Yılmaz Isıkhan Selen, Karabulut Erdem, Alpar Celal Reha
Vocational School of Social Sciences, Hacettepe University, Ankara, Turkey; Department of Biostatistics, Faculty of Medicine, Hacettepe University, Ankara, Turkey.
Department of Biostatistics, Faculty of Medicine, Hacettepe University, Ankara, Turkey.
Comput Math Methods Med. 2016;2016:6794916. doi: 10.1155/2016/6794916. Epub 2016 Dec 20.
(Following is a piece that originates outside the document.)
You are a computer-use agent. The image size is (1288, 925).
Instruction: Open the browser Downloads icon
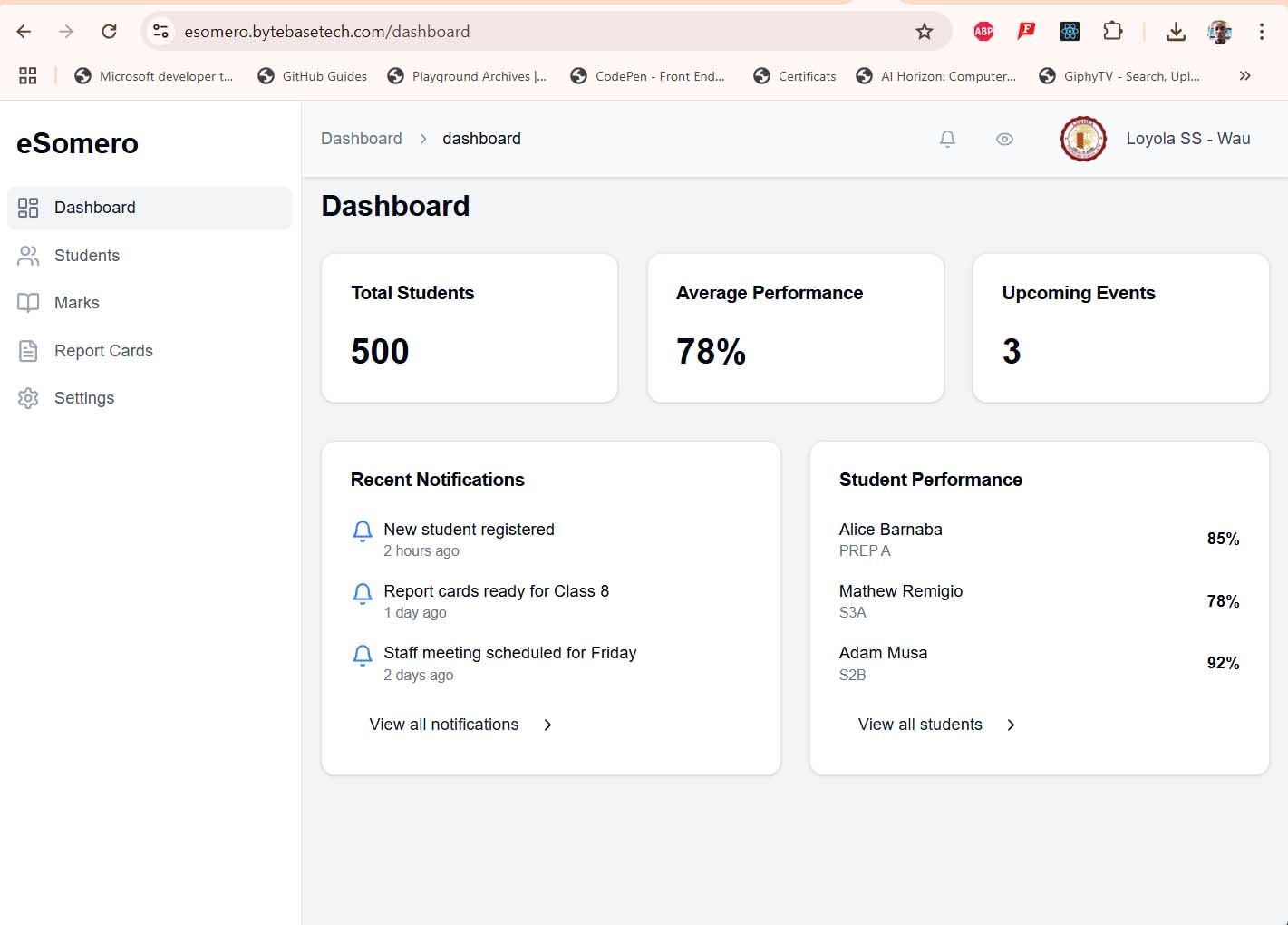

. Evaluating the success of dose prediction based on genetic or clinical data has substantially advanced recently. The aim of this study is to predict various clinical dose values from DNA gene expression datasets using data mining techniques. . Eleven real gene expression datasets containing dose values were included. First, important genes for dose prediction were selected using iterative sure independence screening. Then, the performances of regression trees (RTs), support vector regression (SVR), RT bagging, SVR bagging, and RT boosting were examined. . The results demonstrated that a regression-based feature selection method substantially reduced the number of irrelevant genes from raw datasets. Overall, the best prediction performance in nine of 11 datasets was achieved using SVR; the second most accurate performance was provided using a gradient-boosting machine (GBM). . Analysis of various dose values based on microarray gene expression data identified common genes found in our study and the referenced studies. According to our findings, SVR and GBM can be good predictors of dose-gene datasets. Another result of the study was to identify the sample size of = 25 as a cutoff point for RT bagging to outperform a single RT.
近年来,基于基因或临床数据评估剂量预测的成功率有了显著进展。本研究的目的是使用数据挖掘技术从DNA基因表达数据集中预测各种临床剂量值。纳入了11个包含剂量值的真实基因表达数据集。首先,使用迭代确定独立筛选法选择用于剂量预测的重要基因。然后,检验了回归树(RT)、支持向量回归(SVR)、RT装袋法、SVR装袋法和RT增强法的性能。结果表明,基于回归的特征选择方法显著减少了原始数据集中不相关基因的数量。总体而言,11个数据集中有9个使用SVR实现了最佳预测性能;第二准确的性能由梯度增强机(GBM)提供。基于微阵列基因表达数据对各种剂量值的分析确定了在我们的研究和参考文献中发现的共同基因。根据我们的研究结果,SVR和GBM可以很好地预测剂量-基因数据集。该研究的另一个结果是确定样本量n = 25作为RT装袋法优于单个RT的截止点。